AIM: Reproduce the material word for word from the line containing "Given: Click the" through the last line of the material, including both of those lines. Leave the pictures out.

ENTRIES SUPPLIED:

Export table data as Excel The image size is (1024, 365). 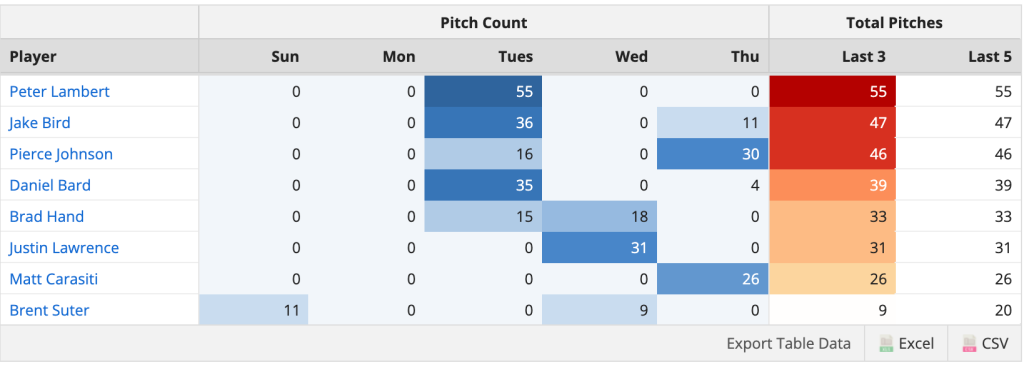click(906, 343)
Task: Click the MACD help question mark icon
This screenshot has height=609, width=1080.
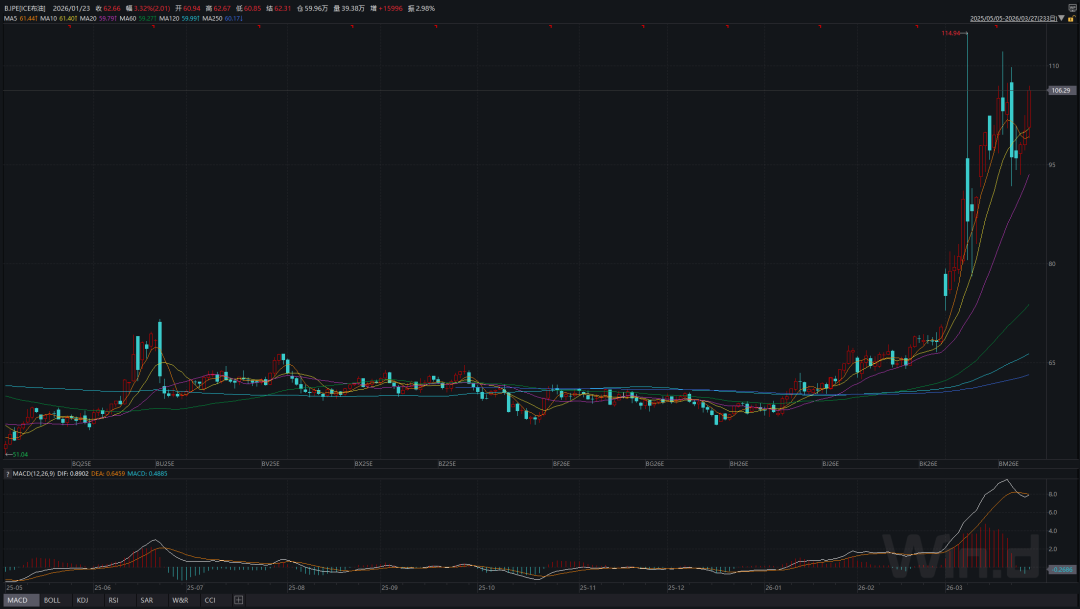Action: (6, 473)
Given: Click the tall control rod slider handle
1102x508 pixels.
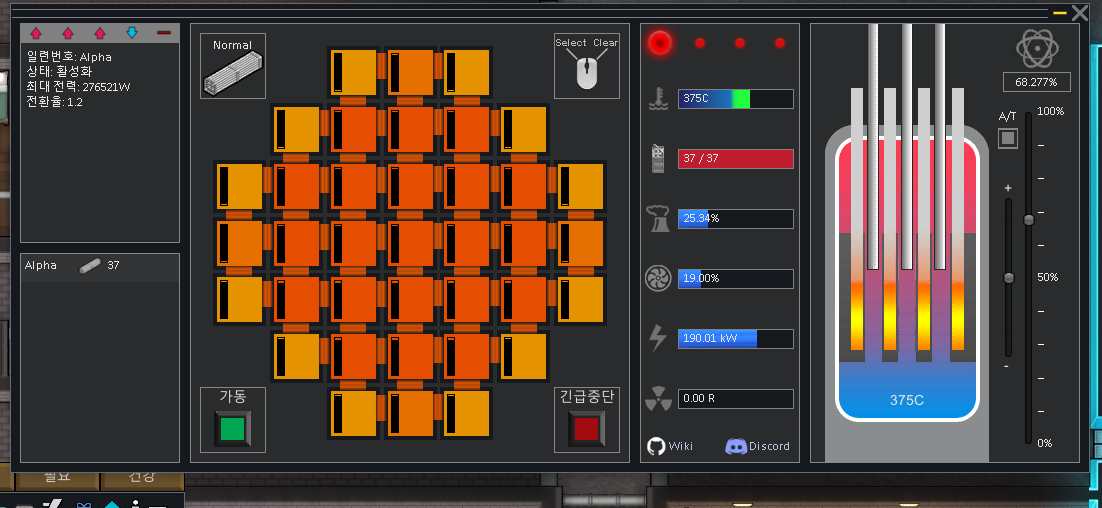Looking at the screenshot, I should [1028, 219].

EXERCISE OUTPUT:
Given: Click the tall control rod slider handle
1102x508 pixels.
Looking at the screenshot, I should [1028, 219].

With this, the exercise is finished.